Privacy Policy

Introduction

This privacy policy explains how Dostavi.to ("we", "us", "our") collects, uses, and protects your personal data when you use our food ordering platform. We process your data in accordance with the Serbian Law on Personal Data Protection ("Sl. glasnik RS", br. 87/2018).

Data Controller

Dostavi.to is the data controller for the personal data processed through this platform. If you have questions about how your data is handled, contact us via the Contact page.

What Data We Collect

We collect and process the following categories of personal data:

• Account data — name, email address, and hashed password when you register. If you sign in via Google or GitHub, we receive your name, email, and profile picture from the provider.
• Order data — delivery address, phone number, order contents, special instructions, and payment method selection.
• Address data — saved delivery addresses including street, city, postal code, geographic coordinates, building type, floor, and door number.
• Restaurant owner data — restaurant name, description, location, contact details, delivery settings, and uploaded images (logo, banner, menu item photos).
• Usage data — pages visited, actions taken, and technical information (IP address, browser type) collected automatically through server logs.

Why We Process Your Data

We process your personal data for the following purposes and legal bases:

• To fulfill orders and manage your account — based on the performance of the contract between you and us (Article 12.1.2 of the Law).
• To improve our platform and prevent fraud — based on our legitimate interest (Article 12.1.6 of the Law).
• To comply with legal obligations, such as tax and accounting requirements — based on legal obligation (Article 12.1.3 of the Law).
• To send you marketing communications — only with your explicit consent (Article 12.1.1 of the Law), which you may withdraw at any time.

Who We Share Data With

We share your data with the following categories of recipients, solely for the purposes described above:

• Restaurant partners — receive your name, delivery address, phone number, and order details to fulfill your order.
• Service providers (data processors) — Vercel (hosting), Cloudinary (image storage), Resend (email delivery), Ably (real-time notifications), and Mapbox (geocoding and maps). Each operates under a data processing agreement.
• Authentication providers — Google and GitHub, only if you choose to sign in with them.

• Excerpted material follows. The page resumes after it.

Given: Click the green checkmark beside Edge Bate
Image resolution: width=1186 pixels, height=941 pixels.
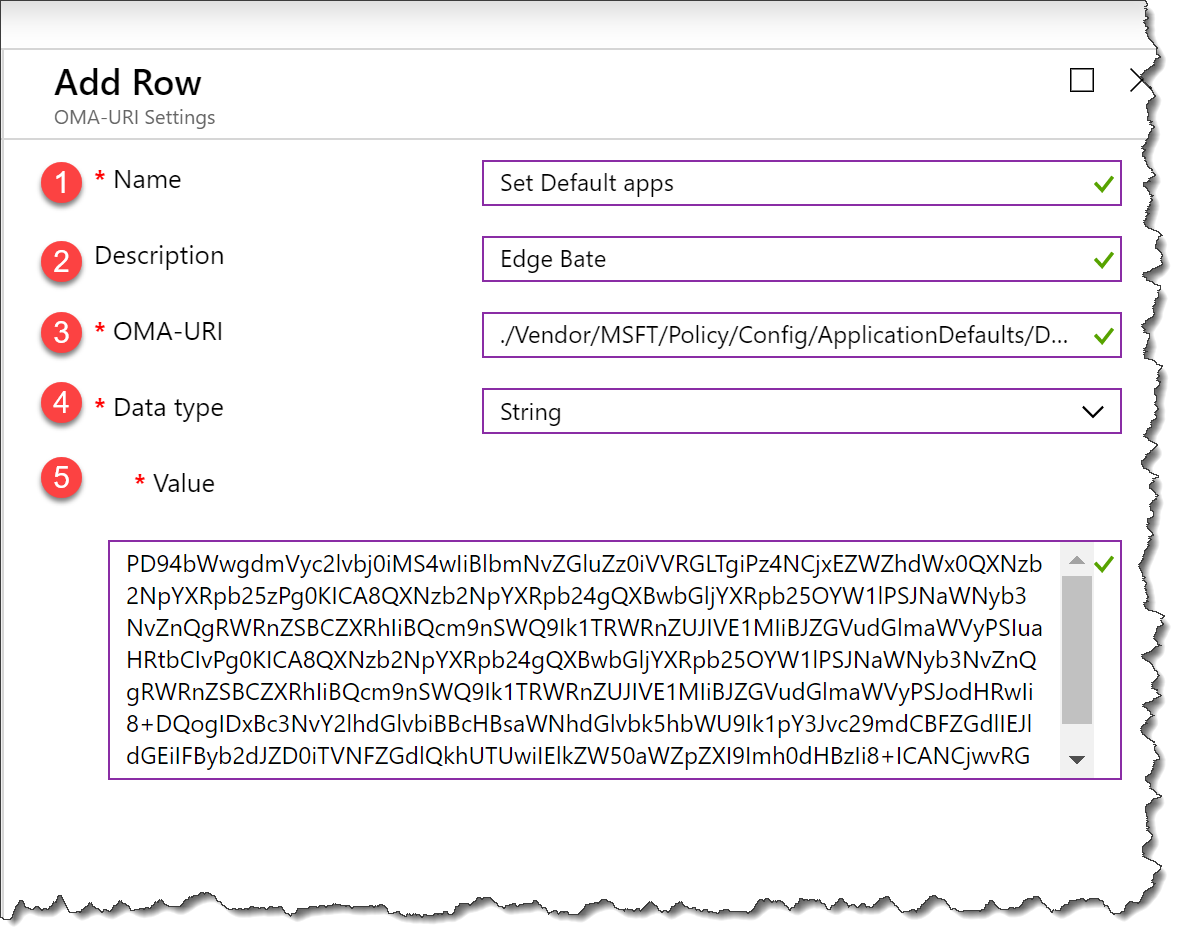Looking at the screenshot, I should [1102, 259].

International Data Transfers

Some of our service providers are located outside Serbia (primarily in the US and UK). We ensure appropriate safeguards are in place for these transfers, including standard contractual clauses and the processors' compliance with applicable data protection frameworks.

How Long We Keep Your Data

• Account data — kept for as long as your account is active. Deleted within 30 days of account deletion.
• Order data — kept for 5 years after the order date to comply with tax and accounting obligations.
• Server logs — automatically deleted after 90 days.

Your Rights

Under the Law on Personal Data Protection, you have the right to:

• Access — request a copy of all personal data we hold about you.
• Rectification — request correction of inaccurate or incomplete data.
• Erasure — request deletion of your personal data when it is no longer necessary.
• Restriction — request that we limit how we use your data.
• Portability — receive your data in a structured, machine-readable format.
• Objection — object to processing based on legitimate interests.
• Withdraw consent — for any processing based on consent, at any time.

To exercise any of these rights, contact us through the Contact page or use the account settings to update or delete your data. We will respond within 30 days.

Right to Complain

If you believe your data protection rights have been violated, you have the right to file a complaint with the Commissioner for Information of Public Importance and Personal Data Protection (Poverenik za informacije od javnog značaja i zaštitu podataka o ličnosti) at www.poverenik.rs.

Cookies

We use only essential cookies required for the platform to function (session management, language preference, theme preference). We do not use advertising or analytics cookies.

Children's Privacy

Our platform is not intended for users under 15 years of age. We do not knowingly collect personal data from children under 15. If you are under 15, please do not create an account.

Changes to This Policy

We may update this privacy policy from time to time. We will notify registered users of significant changes via email. The "last updated" date at the top of this page indicates when it was last revised.